El boom expansivo de la tecnología ha desfasado todo un repertorio de juegos en los que la creatividad, la imaginación, la fantasía y el simbolismo eran los pilares de la actividad lúdica del niño y se convertía en el escenario propicio de un ensayo constante de todas sus habilidades. Tal como describe Decroly (2002), un gran estudioso del juego y aprendizaje, el juego sensorial permite al niño aislar, discriminar, apropiarse y transformar ciertos elementos de su entorno vital. Estos juegos con su propio cuerpo, elementos de la naturaleza o de su entorno cotidiano, permiten al niño organizar sus funciones cognitivas y dentro de ella, una tan importante como lo es la atención concentración.


Frente a ello, podemos poner manos a la acción para desarrollar en casa con nuestros niños algunos juegos con elementos cotidianos que les permitirán explorar y estructurar mayores posibilidades de activar su forma de relacionarse con el acto tan importante de jugar.


- Juegos con texturas y semillas. En una bandeja o recipiente grande para manipular libremente elementos como harina, sémola, arroz, menestras, etc., eligiendo un tipo de textura para cada momento de juego, pueden incluir envases, botellas pequeñas, cucharitas, colador, embudo, etc. Se puede también dibujar, con los dedos sobre la bandeja, diferentes formas como figuras geométricas o letras para los niños más grandes, tal como dibujamos nuestro nombre en la arena mojada cuando vamos a la playa.


- Juegos de sensación en los pies. En una bandeja se coloca superficies diferentes como algodón, bolitas de papel, retazos de cartón corrugado, arroz, esponja, etc.

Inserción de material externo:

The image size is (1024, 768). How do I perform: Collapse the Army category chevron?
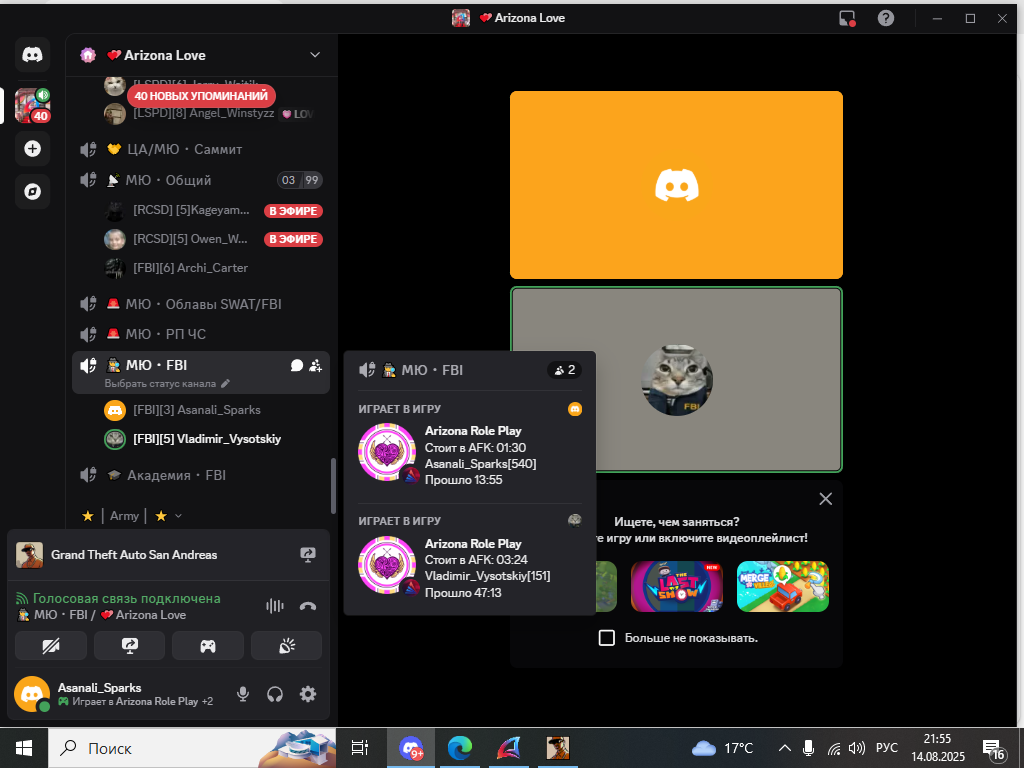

Se coloca una superficie por bandeja y permite percibir sensaciones diferentes en la planta de los pies, es una sensación muy particular.


- Pintura con témpera. Utilizando las manos, dedos, pies o diferentes elementos como hojas de plantas, rodajas de vegetales, palitos de madera, etc. Se puede utilizar témpera sola o mezclada con un poco de crema, espuma de afeitar o goma para lograr una sensación más pegajosa.


- La caja sorpresa. Esconder en una caja de cartón un elemento (por ejemplo, una cuchara, una papa, un cepillo de dientes, etc.) que el niño no haya podido ver y cerrar la caja. Por dos pequeños agujeros, el niño debe introducir las manos y sin ver debe adivinar de qué objeto se trata. Con niños más grandes se puede realizar una versión similar del juego vendándoles los ojos y ya no es necesario utilizar la caja.


- Juegos con plastilina o masa casera. Moldear diferentes formas o transformar la masa utilizando palitos de madera o cucharas pequeñas. Si no cuentas con plastilina puedes fabricar una masa casera de harina agua y un poco de tempera del color preferido.


- El juego del espejo. El adulto se para frente al niño y debe hacer una serie de movimientos y el niño debe imitar cada movimiento como si fuera su reflejo en el espejo.


Finalmente te invito a recrear un juego que jugaste cuando eras niña y que lo puedes compartir con tu niño o niña, evocando la tradición familiar y haciéndolo participe de ella.





Referencia bibliográfica

Lleixa, T. (2017). Juegos Sensoriales y de Conocimiento Corporal. Paidotribo. Barcelona

Decroly, O. (2002). El Juego Educativo. Morata. Madrid.